From that moment on I had two possibilities: either print a copy of the notebook and send it right back to his author or borrowing the original for a limited amount of time and afterward giving it back, hopefully in person.

I opted for the second one. That notebook has seen wonderful places, it was part of my gear during my cycling trip along the Via de la Plata (a Santiago path) [you can easily spot it in the attached picture].

Now that I look at it from far apart I feel I have been unfair in having given fast credit to mad intuitions without balancing out your possible urgent need of those memories. On the other hand I didn’t imagine you were (amongst other identities) a professional writer (for which such an object constitutes probably also a worktool).

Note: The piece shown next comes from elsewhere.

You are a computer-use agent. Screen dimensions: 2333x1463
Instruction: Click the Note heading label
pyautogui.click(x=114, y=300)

Anyways I hope you won’t blame me too hard and I’m truly happy to hear you so enthusiastic about your memoir recovery :)

“Only Planet”, Oh it sounds like the title of the next book I’m going to read! thank you very much :D

You could send it here :XXXXXXXXX

After a couple of days in Barcelona I will be heading to Lisbon. From that harbor, I will then try to hitchhike a sailboat toward Brazil. It would be cool to bring that book along my turn of the world on skate.

Cheers!

Aldo”

Aldo posing with all the kit for his cycle trip…my notebook is by his right shoulder

It was such a beautiful, thoughtful message to receive. The unlikely narrative of my notebook being dumped unwanted by rather than in a streetbin in the early hours after it’s theft. For Aldo’s sharp eye and curiosity to pick it out, and then actually pause to read it. And for him then to find common ground and succor in my musings and witterings, so much so that he took the book with him to read on his own slow travel adventures, a passion which we both clearly share. Humanity, as my friend Mark always says, ‘is a co-inspirational network’.

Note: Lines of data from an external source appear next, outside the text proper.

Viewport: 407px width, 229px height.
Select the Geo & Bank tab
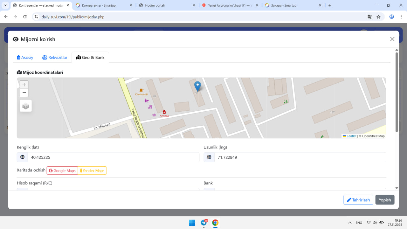coord(90,58)
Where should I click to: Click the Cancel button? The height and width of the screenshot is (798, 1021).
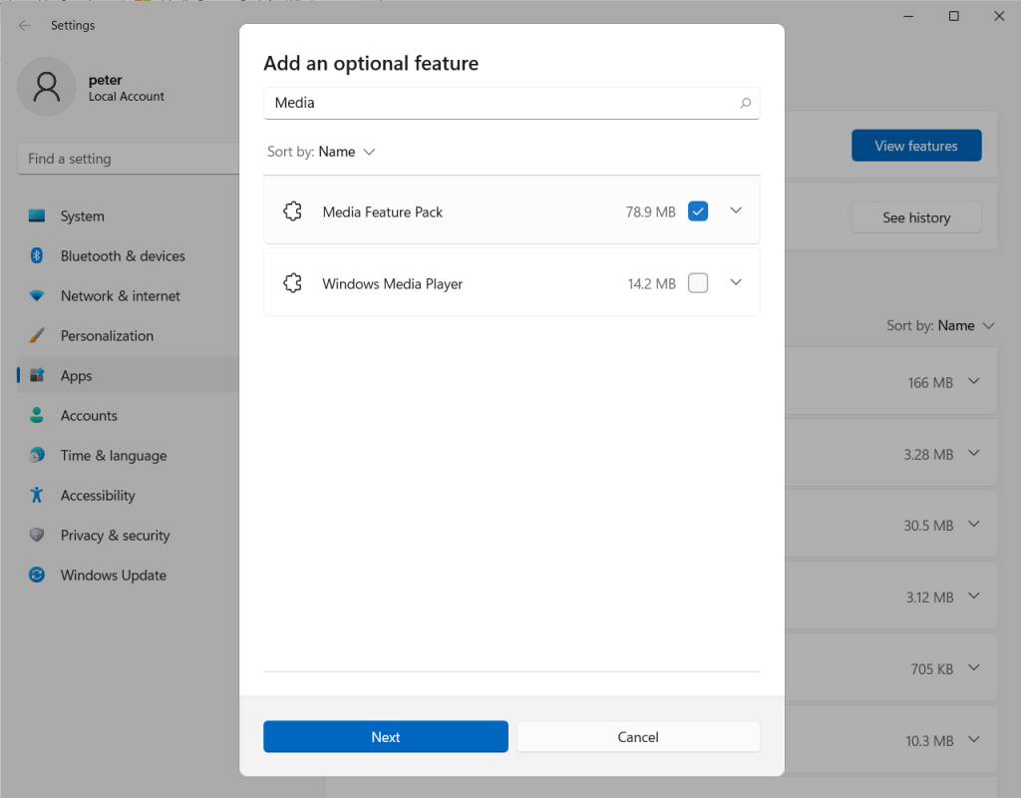(x=638, y=737)
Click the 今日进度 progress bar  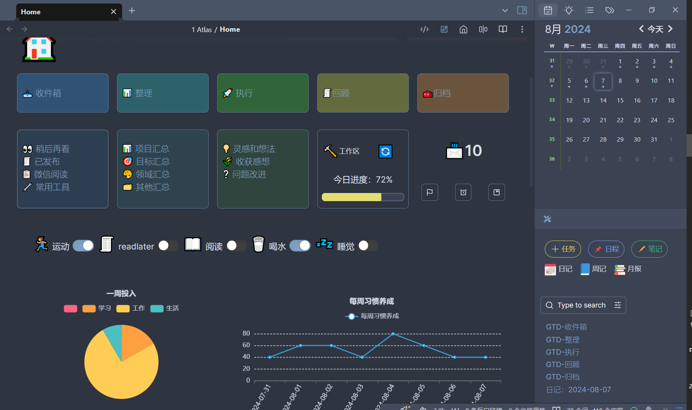363,197
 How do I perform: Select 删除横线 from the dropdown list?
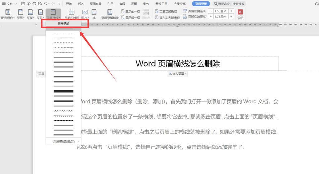point(64,23)
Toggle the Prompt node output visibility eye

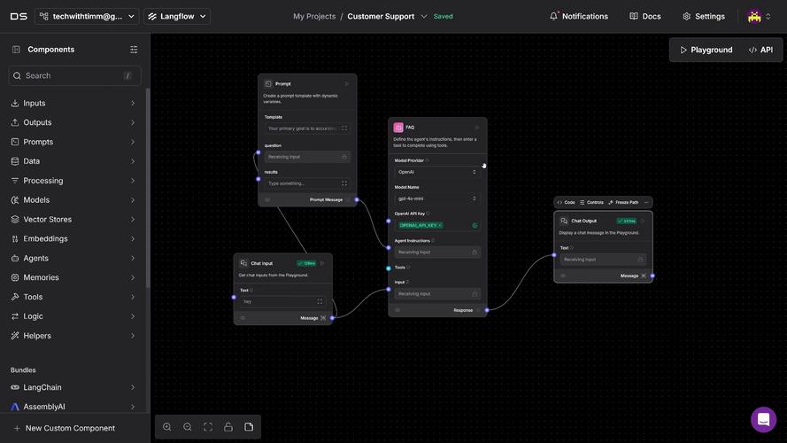click(267, 199)
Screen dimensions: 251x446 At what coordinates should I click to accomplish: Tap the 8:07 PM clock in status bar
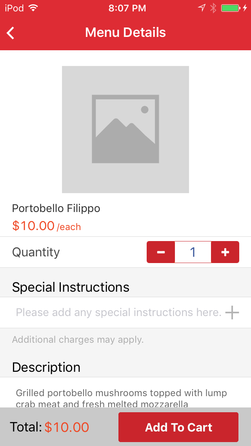[127, 8]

The story doesn’t end here. My notebook is on its way back to me in the post via Angus. A signed and dedicated copy of Only Planet is on its way to Aldo in Portugal hopefully to accompany him on a sailing trip across the Atlantic to Brazil. One day I hope we shall meet in person. And somewhere in the travel ether three ancient Sri Lankan Princes nod their ethereal heads and smile sagely ‘There really should be a word for this’ they murmur.

This Author

Ed Gillespie is the author of ‘Only Planet’. Follow him on Twitter , LinkedIn , Facebook and Instagram.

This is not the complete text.